Il periodo storico 1943-1948 segnò la vera e propria rifondazione del PCI, ed è dunque cruciale. Per ragioni di spazio mi limiterò a segnalare solo tre questioni fra le molte possibili: la questione della rifondazione antifascista, la questione delle presunte possibilità “rivoluzionarie” dell’epoca, ed infine la questione del cosiddetto “partito nuovo”. L’impostazione corretta di queste tre questioni è assolutamente basilare.

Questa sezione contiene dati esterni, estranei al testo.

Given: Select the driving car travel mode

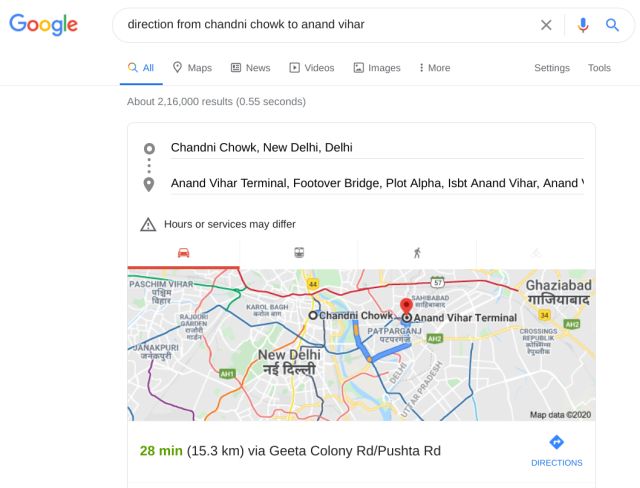Looking at the screenshot, I should (x=183, y=253).
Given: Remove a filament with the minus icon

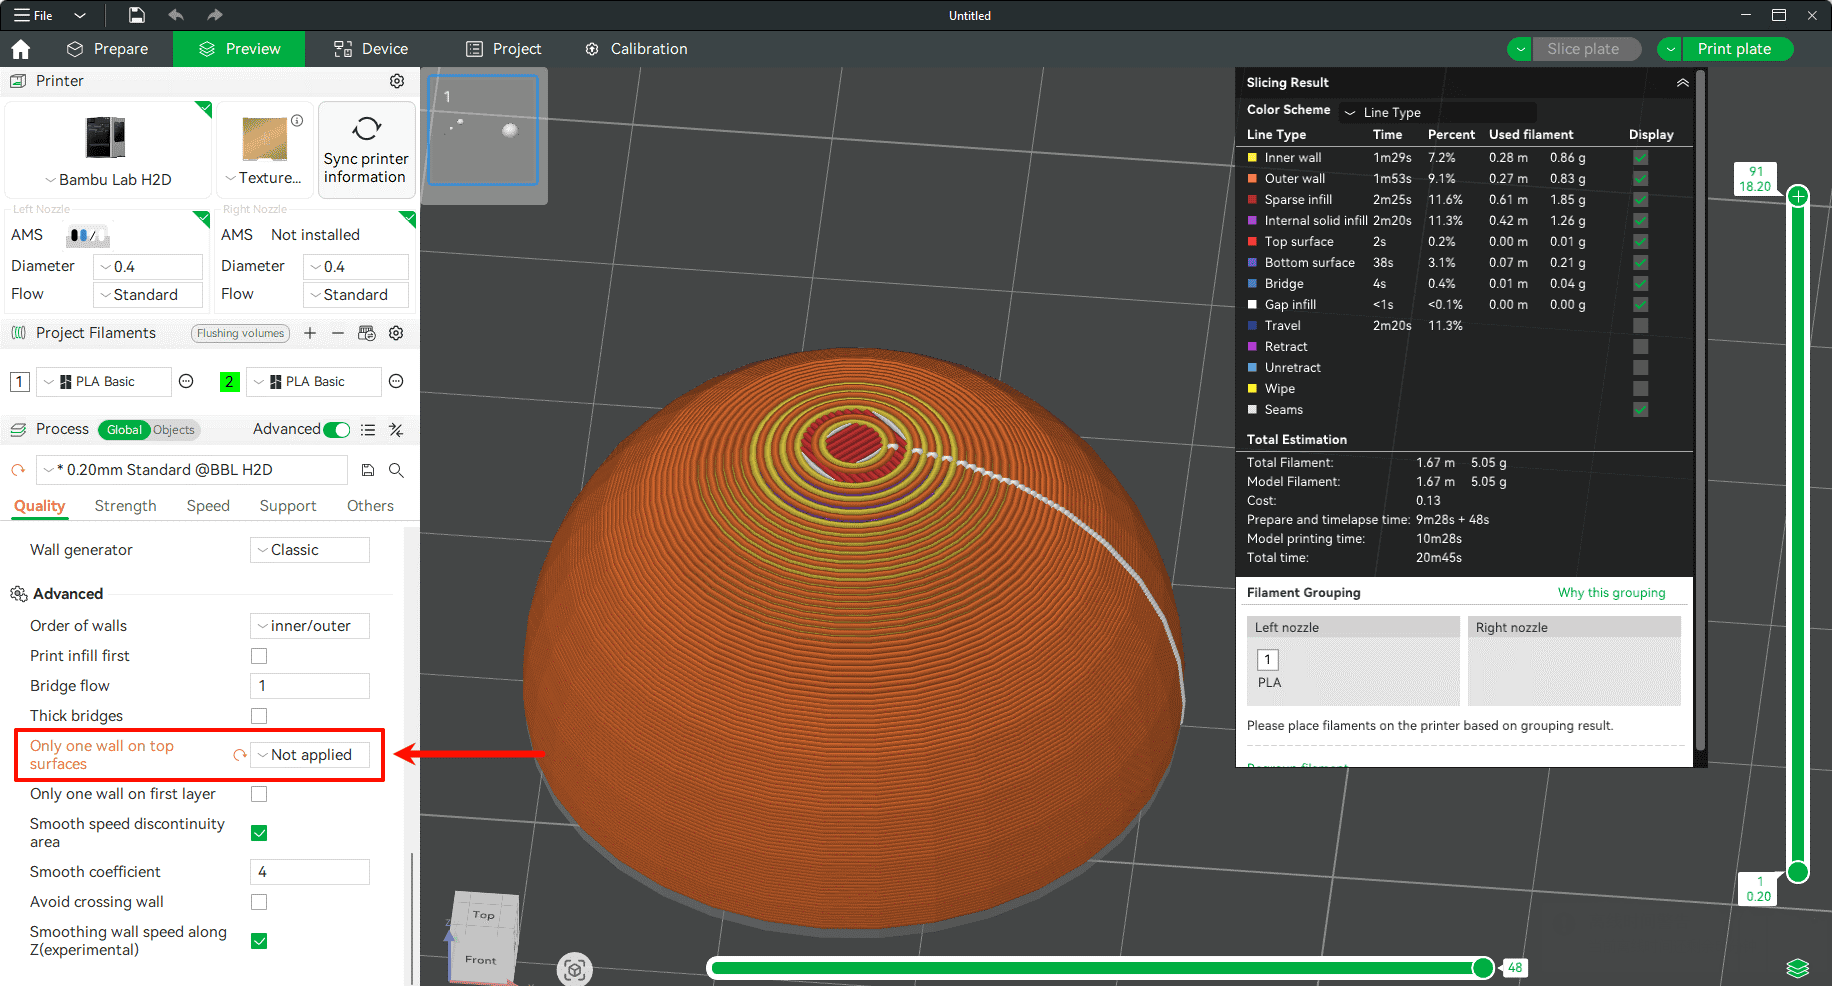Looking at the screenshot, I should [338, 333].
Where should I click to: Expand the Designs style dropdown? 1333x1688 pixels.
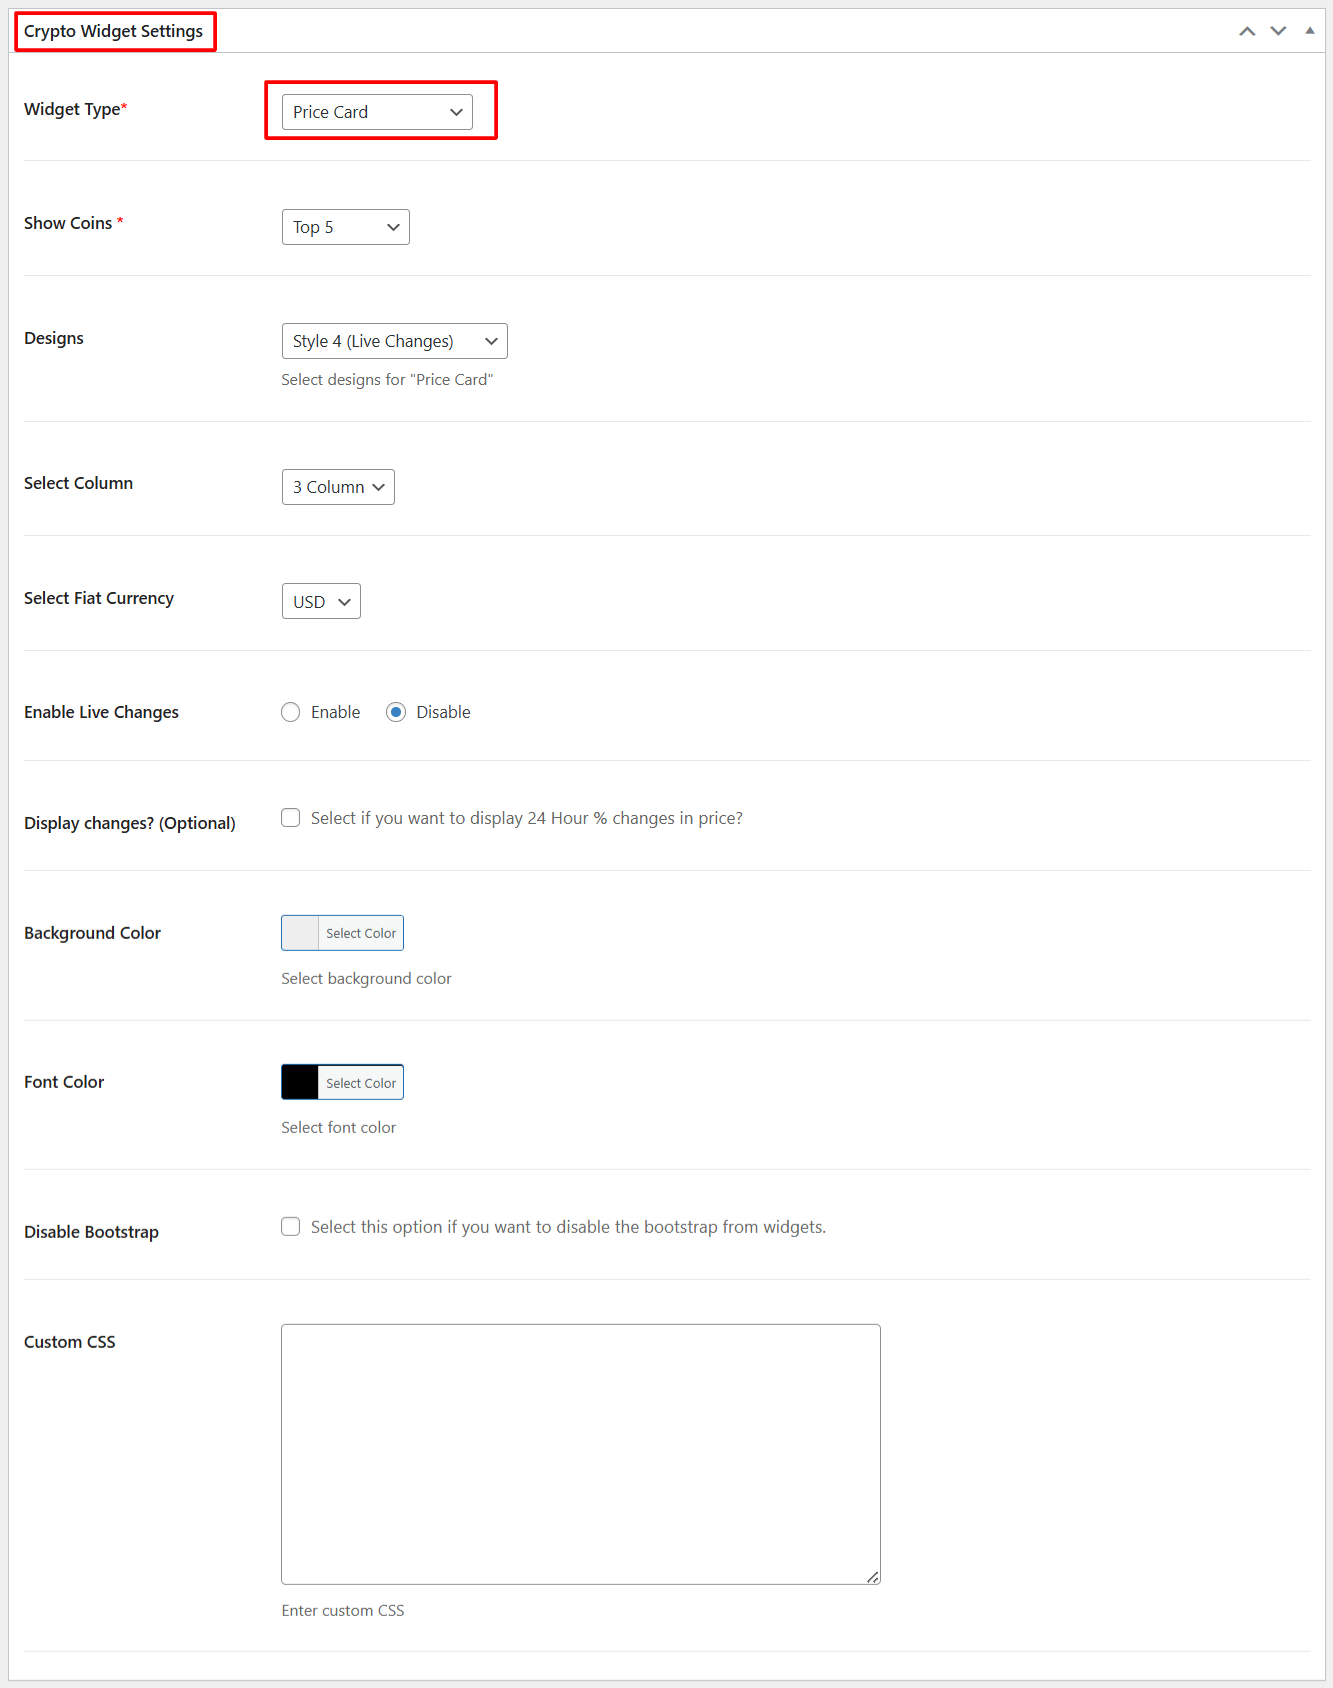[394, 341]
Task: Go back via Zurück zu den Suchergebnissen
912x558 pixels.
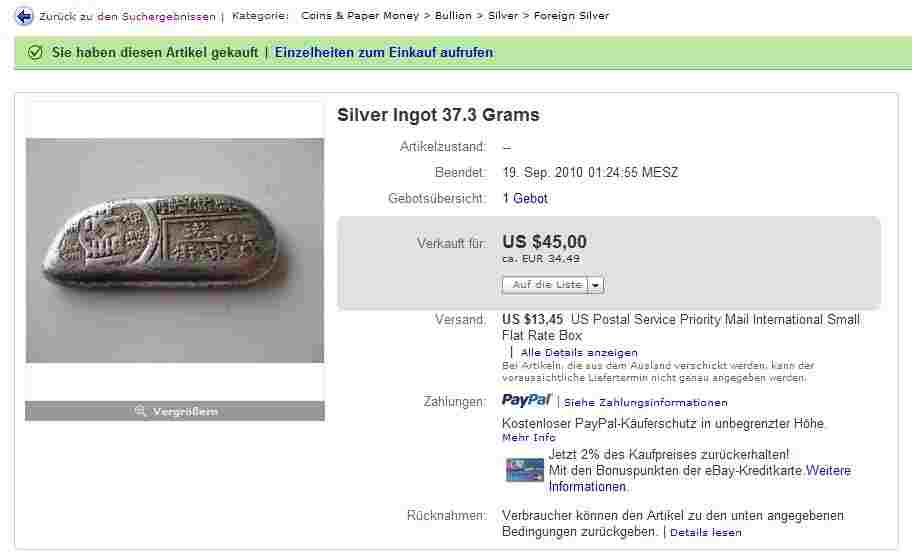Action: point(127,17)
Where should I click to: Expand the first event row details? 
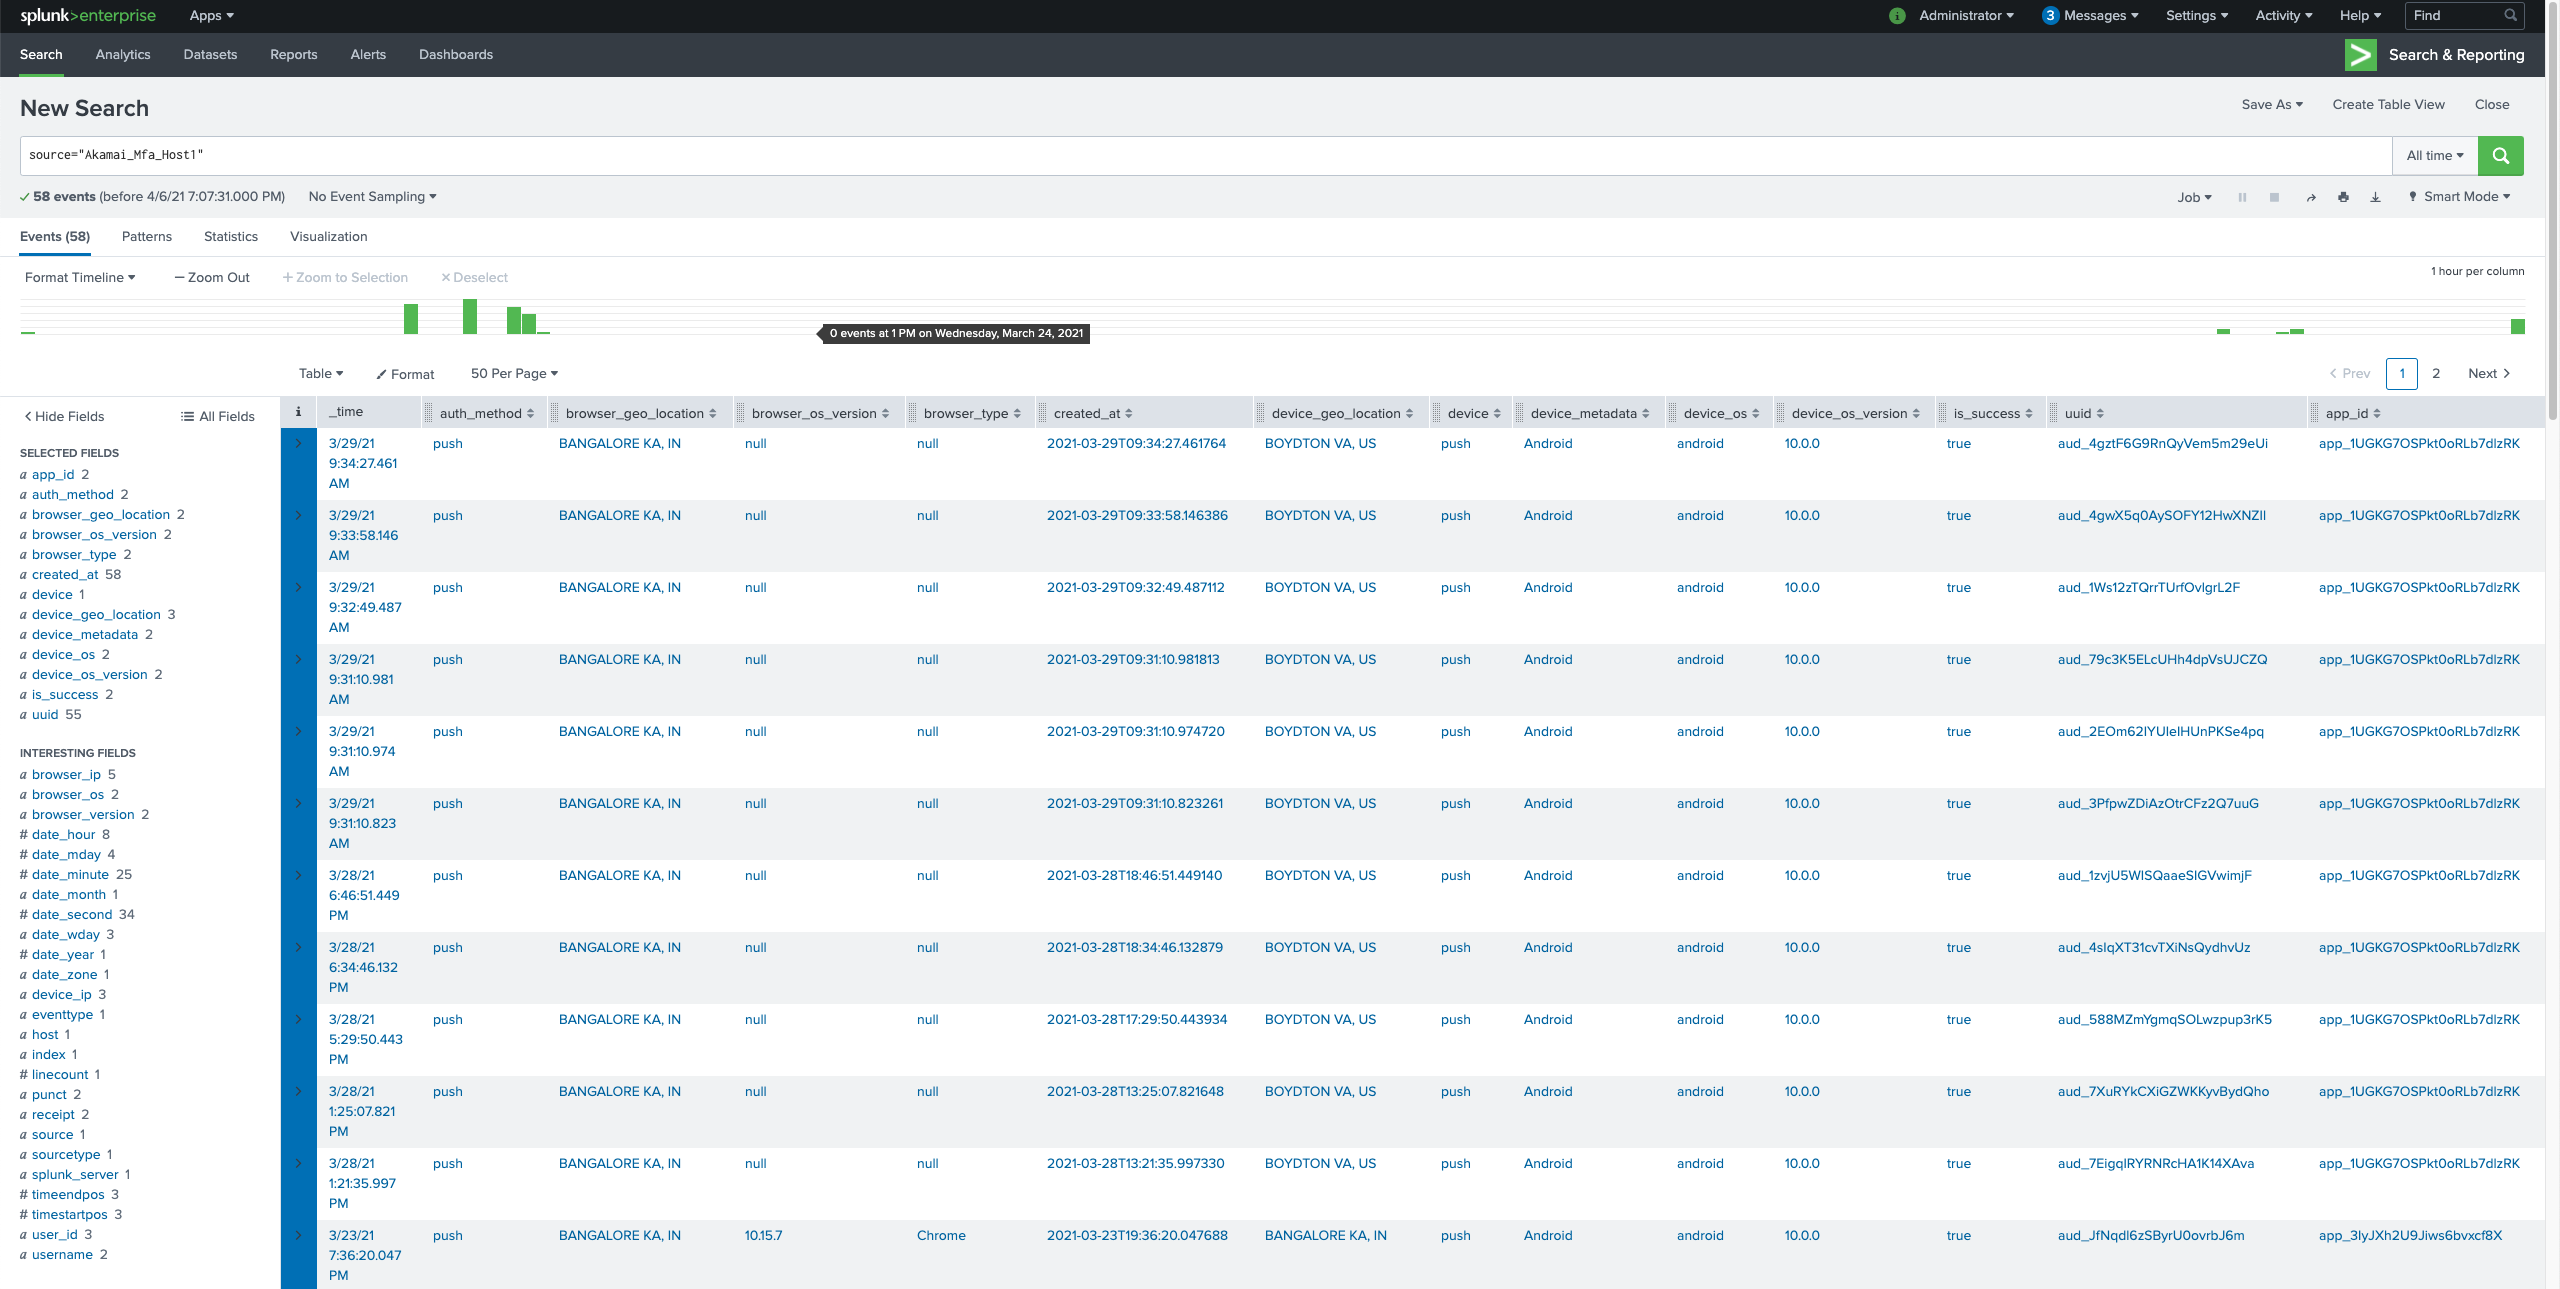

Il PCI fra il 1943 ed il 1948 fu rifondato sulla base dell’ideologia dell’antifascismo. Si tratta di un salto storico, perché il PCdI degli anni Venti era invece stato fondato sulla base dell’ideologia del classismo. Non si tratta assolutamente della stessa cosa, in quanto le due impostazioni non si sovrappongono. Per poterlo fare, bisogna sostenere che il fascismo è solo una manifestazione della strategia politica del grande capitale industriale e soprattutto finanziario. Ma non è così, ed è ora di cominciare a dirlo. Il fascismo è stato soprattutto una reazione politica dei nuovi ceti medi minacciati dall’ascesa del proletariato e dall’autoreferenzialità della grande borghesia. In ogni caso il classismo è, come dice la parola stessa, “classista”, mentre l’antifascismo è per sua natura interclassista. Non dico che non sia un bene o non possa essere un bene. Personalmente, sono per un interclassismo rivoluzionario e non per un classismo puro. Basta saperlo.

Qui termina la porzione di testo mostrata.